ILL is a very smart name for a band. It sets an agenda: turning the stigma of mental ILLness into a badge of humour and defiance. “You’re putting stress on the NHS,” is the accusation spat back in the very first line of the opening signature tune “ILL Song.” This is the kind of unsympathetic guilt trip a lot of ILL folk are stigmatised with before they kILL themselves.  The guitars scream in protest at doctor’s orders delivered in crazed chants of “Sort yourself out!” and “Take your pILL!”  Punk-disco rhythms get the party started.  The lunatics have taken over the asylum and are making the doctors dance. The rhythm slows to a zombie crawl and dies as the ILL get pILLs forced down them to keep them calm.

ILL are quite frequently described as four women. If you watch singing keyboarder Harri Shanahan’s hilarious sci-fi B-movie spoof video for the second song “Space Dick” you could be forgiven for thinking ILL drummer Fiona Ledgard is a kick boxing interstellar crime fighter and guitarist Sadie Noble was a hologram and bassist Whitney Bluzma and Harri are a pair of blue haired aliens. However they were only acting and no giant cosmic turtles were actually harmed. “Space Dick” is the sILLiest song on the album, concerning sexual harassment and sex(ism) in space. Manic space invader lazer keyboards keep shooting down sarcastic observations about the casual sexism of sci-fi and scientists: “I work for NASA, they sexually harass ya! Fancy some fellation on the MIA station?” The line “Girl you look so foxy when you’re running out of oxygen” is about Sandra Bulloch in the film “Gravity.” I’d imagine kids would like “Space Dick” as it has more rude imagery that their parents don’t want them to listen to than the other songs, and there’s lots of cowbell and lazer guns.

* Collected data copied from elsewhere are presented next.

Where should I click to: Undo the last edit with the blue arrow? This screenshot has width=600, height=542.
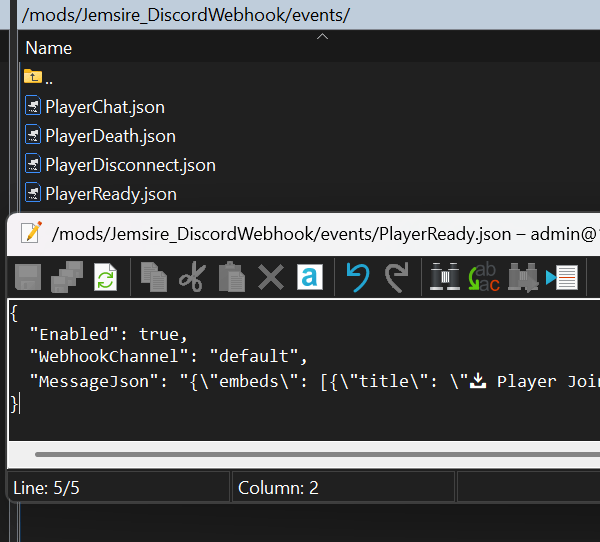[x=357, y=276]
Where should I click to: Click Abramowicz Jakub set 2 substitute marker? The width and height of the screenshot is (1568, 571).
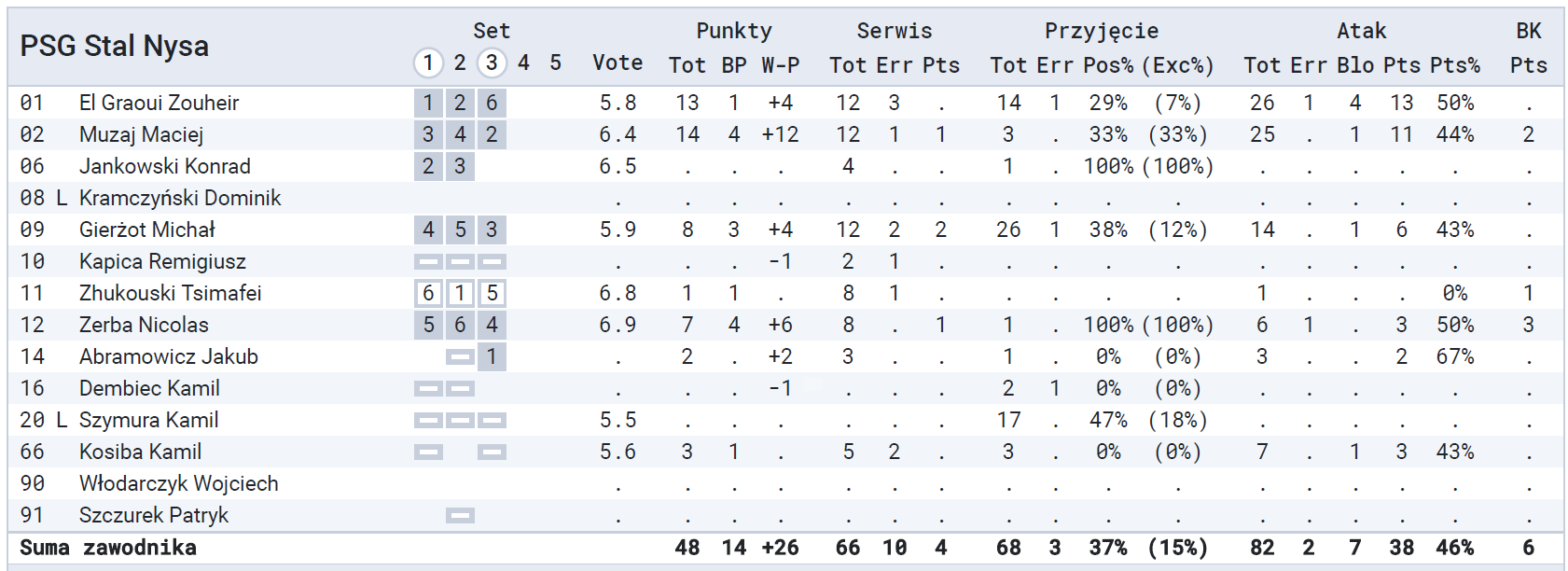coord(460,357)
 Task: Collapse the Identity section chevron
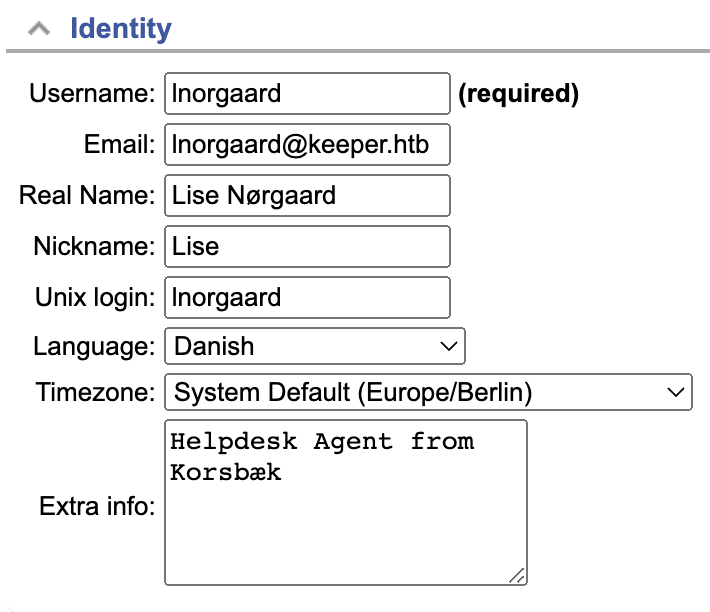(39, 29)
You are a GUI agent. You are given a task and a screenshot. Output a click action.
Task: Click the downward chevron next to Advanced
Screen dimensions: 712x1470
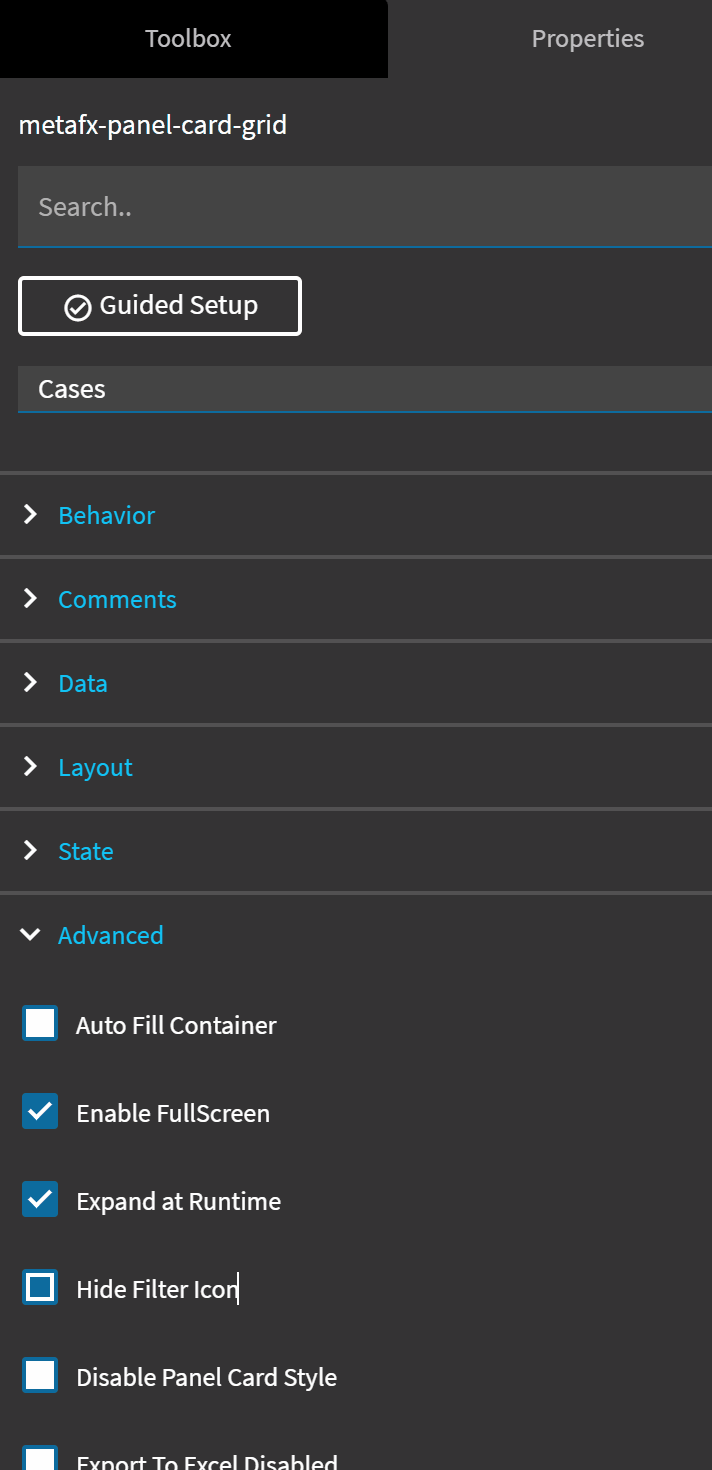pos(29,934)
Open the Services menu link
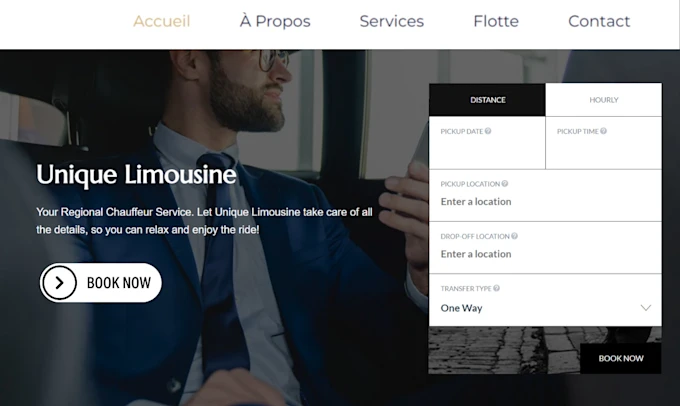 392,21
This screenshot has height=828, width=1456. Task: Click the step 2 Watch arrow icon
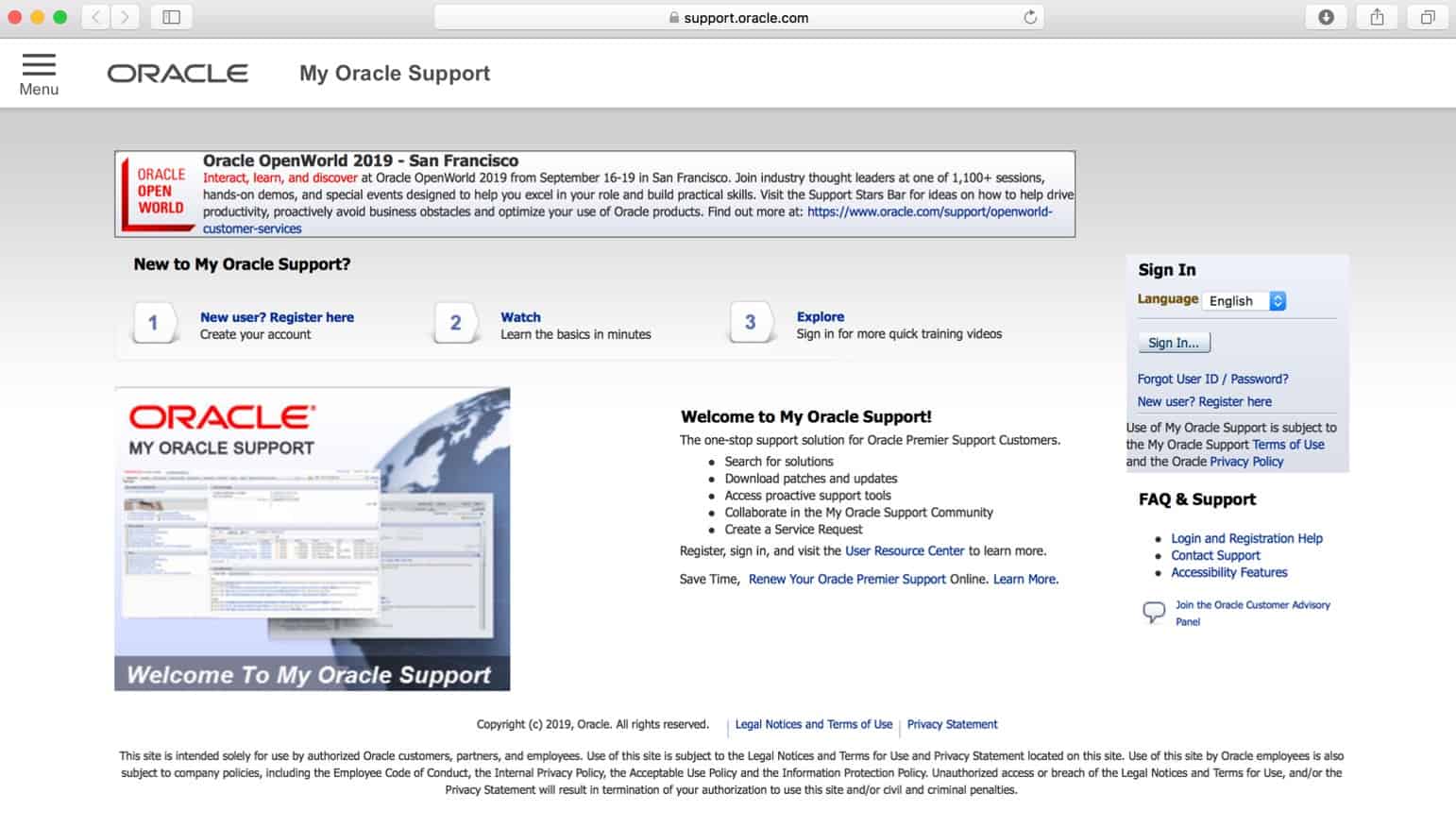pos(456,323)
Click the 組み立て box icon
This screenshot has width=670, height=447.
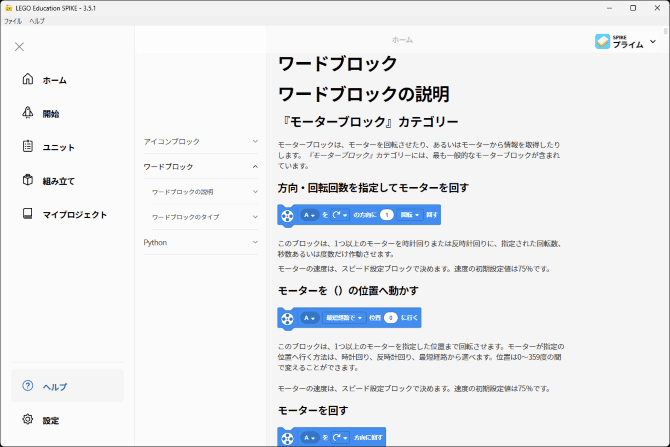point(28,181)
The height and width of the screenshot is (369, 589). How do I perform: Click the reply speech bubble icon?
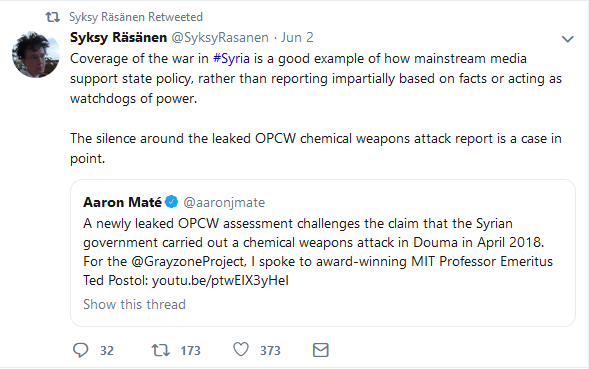pyautogui.click(x=80, y=350)
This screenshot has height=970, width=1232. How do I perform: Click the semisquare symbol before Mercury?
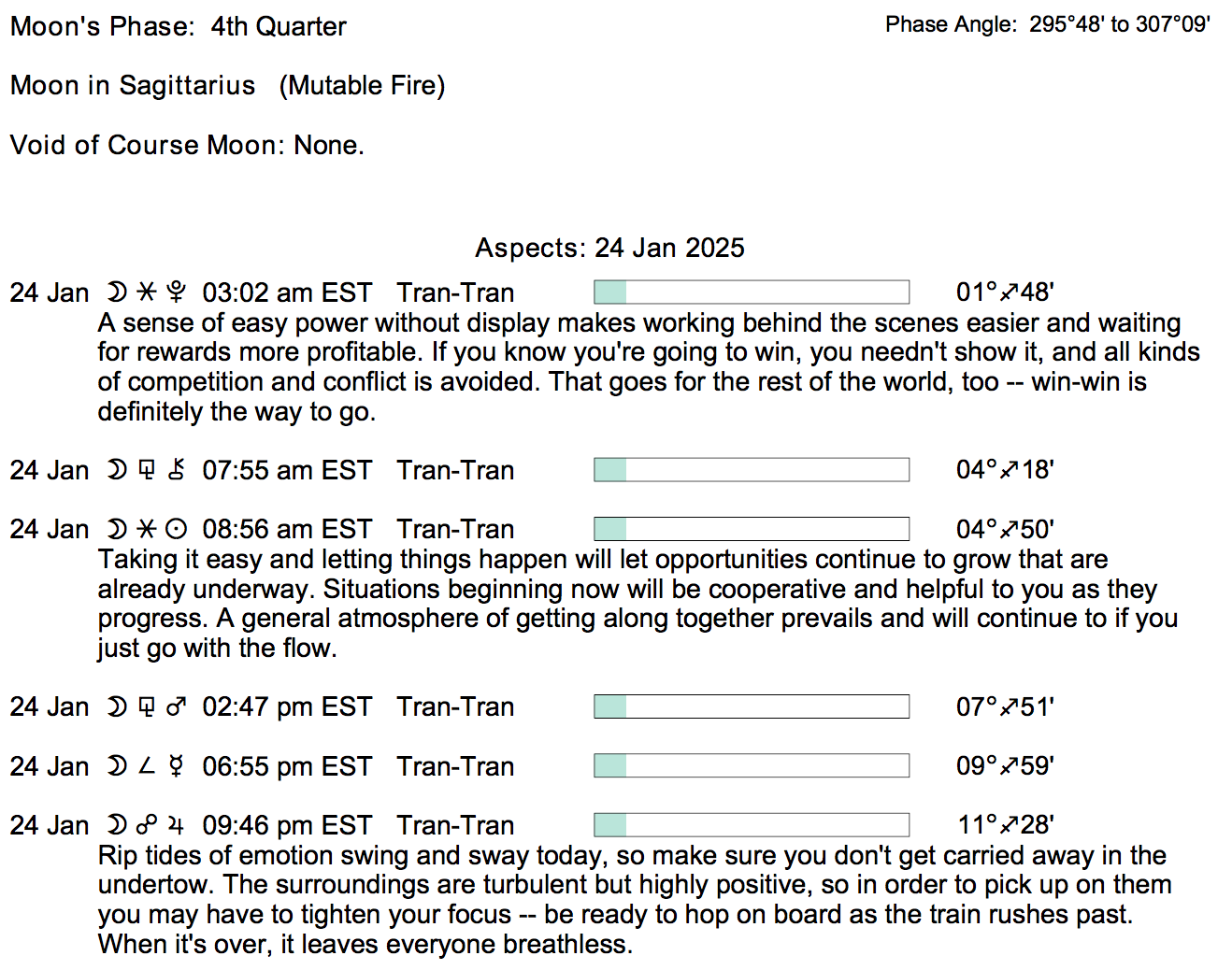(x=146, y=767)
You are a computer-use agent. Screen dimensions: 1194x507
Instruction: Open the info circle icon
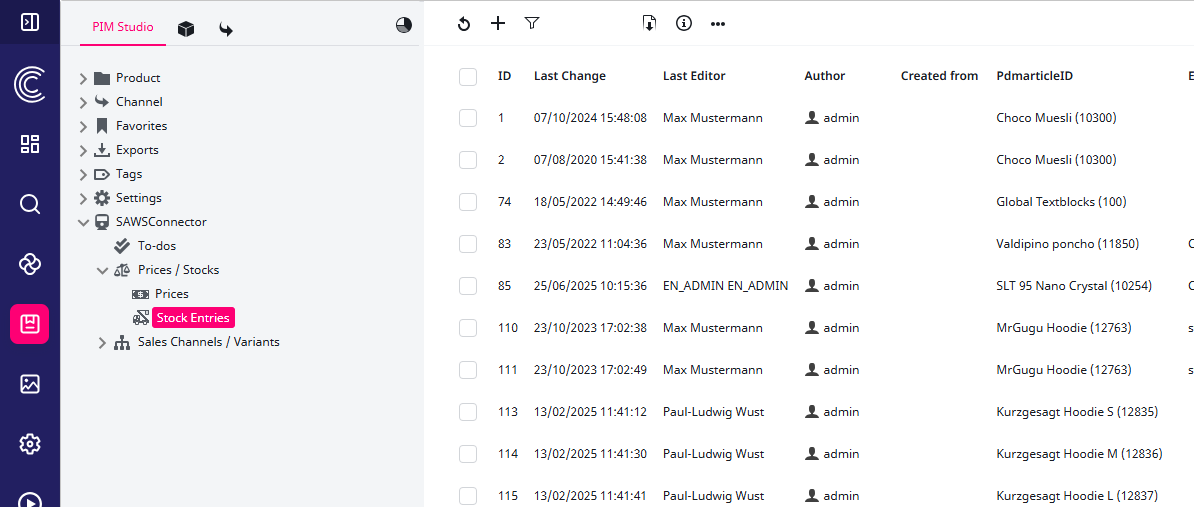(684, 23)
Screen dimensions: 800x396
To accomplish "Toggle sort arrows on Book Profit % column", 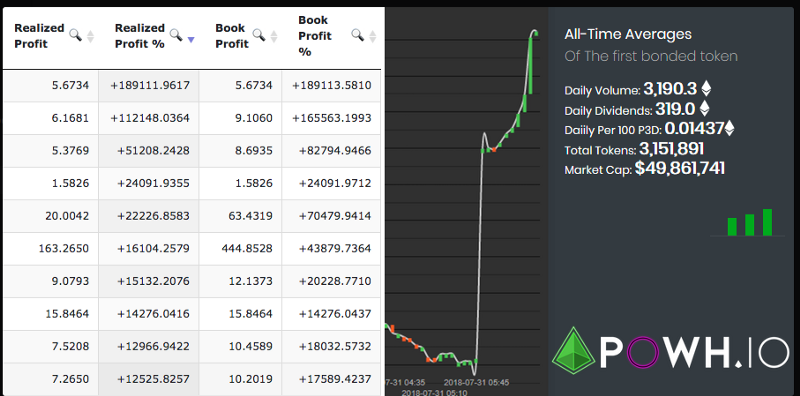I will point(372,37).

On the cover there are five heads even though there are only four people in ILL. That’s because guitarist Sadie Noble who plays on this album left about a year before the album was released and was quickly replaced by Tamsin Middleton, who also plays in Liines, Mr Heart, JD Meatyard and solo as Tamsin A. The music on this album was recorded in 2015 and 2016 so Sadie played all the guitar parts, and Tamsin was only in time to sing some backing vocals. Sadie still plays in Ten Mouth Electron and Salford Media City and the last I heard was also making solo albums. It’s been such a long wait for an ILL album that the person who sang the first line of the first song on the album is no longer ILL… or maybe they just couldn’t afford the power to keep her hologram running? Whitney is also quite busy with other bands outside of ILL, playing in Diagonal Science and Trancendental Equation.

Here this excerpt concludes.